[Start of section]

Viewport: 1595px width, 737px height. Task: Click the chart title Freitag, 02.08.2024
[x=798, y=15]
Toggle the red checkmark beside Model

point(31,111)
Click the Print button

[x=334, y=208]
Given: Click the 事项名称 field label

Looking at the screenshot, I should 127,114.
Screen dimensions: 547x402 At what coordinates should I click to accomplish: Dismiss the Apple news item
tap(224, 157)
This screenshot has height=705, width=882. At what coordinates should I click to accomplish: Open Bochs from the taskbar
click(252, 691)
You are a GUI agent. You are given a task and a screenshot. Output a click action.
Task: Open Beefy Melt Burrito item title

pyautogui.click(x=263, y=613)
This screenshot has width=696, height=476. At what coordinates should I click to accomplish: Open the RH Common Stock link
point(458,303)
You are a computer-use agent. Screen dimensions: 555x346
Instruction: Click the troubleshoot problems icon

[End of section]

TASK DIRECTIONS: Show the lines in the entries above that include the string "agent".

OUTPUT FOR THIS EXERCISE:
You are a GUI agent. You are given a task and a screenshot. Output a click action.
You are a computer-use agent. Screen dimensions: 555x346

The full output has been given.